- _WHAT IS NEEDED_: Only one stretch of the data is wanted: the line containing "Task: Expand dropdown", the line containing "Task: Click the Variables", and every line between them, copied exactly.

- _SUPPLIED MATERIAL_:
========================================================================

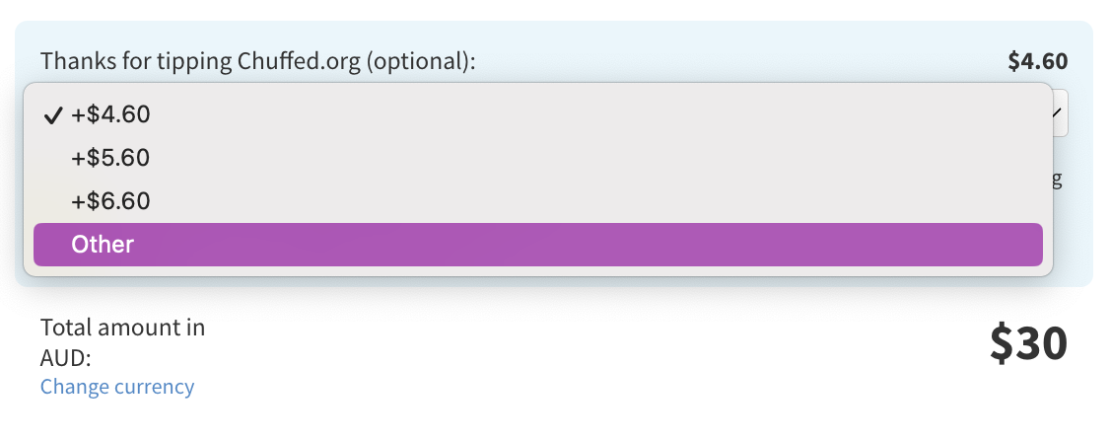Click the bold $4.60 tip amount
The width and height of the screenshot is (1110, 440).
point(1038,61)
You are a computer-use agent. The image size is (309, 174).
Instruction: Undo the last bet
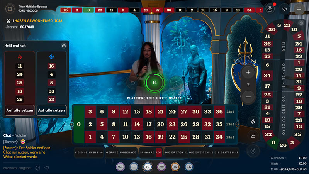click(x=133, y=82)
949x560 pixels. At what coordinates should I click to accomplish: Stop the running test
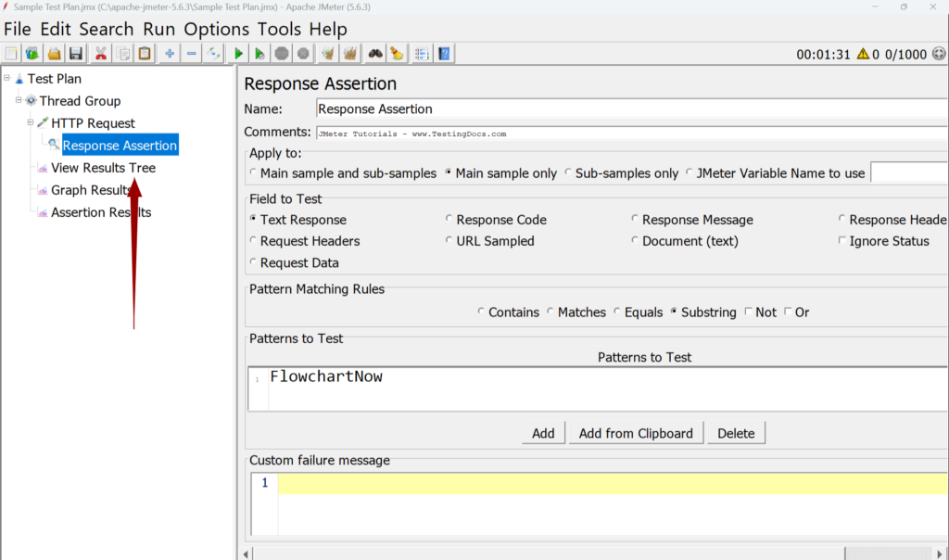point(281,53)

========================================================================

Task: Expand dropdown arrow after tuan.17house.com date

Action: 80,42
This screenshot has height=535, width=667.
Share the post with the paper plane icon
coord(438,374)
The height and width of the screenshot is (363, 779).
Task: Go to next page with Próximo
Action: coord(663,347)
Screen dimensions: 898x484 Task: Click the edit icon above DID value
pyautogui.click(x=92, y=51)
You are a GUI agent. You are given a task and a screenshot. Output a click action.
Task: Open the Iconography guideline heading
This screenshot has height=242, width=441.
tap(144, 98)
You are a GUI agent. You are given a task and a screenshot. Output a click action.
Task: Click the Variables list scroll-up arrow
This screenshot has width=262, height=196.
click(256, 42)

========================================================================

- _WRITTEN ANSWER_:
Task: Expand dropdown arrow after tuan.17house.com date

Action: 80,42
This screenshot has height=535, width=667.
Share the post with the paper plane icon
coord(438,374)
The height and width of the screenshot is (363, 779).
Task: Go to next page with Próximo
Action: coord(663,347)
Screen dimensions: 898x484 Task: Click the edit icon above DID value
pyautogui.click(x=92, y=51)
You are a GUI agent. You are given a task and a screenshot. Output a click action.
Task: Open the Iconography guideline heading
This screenshot has height=242, width=441.
tap(144, 98)
You are a GUI agent. You are given a task and a screenshot. Output a click action.
Task: Click the Variables list scroll-up arrow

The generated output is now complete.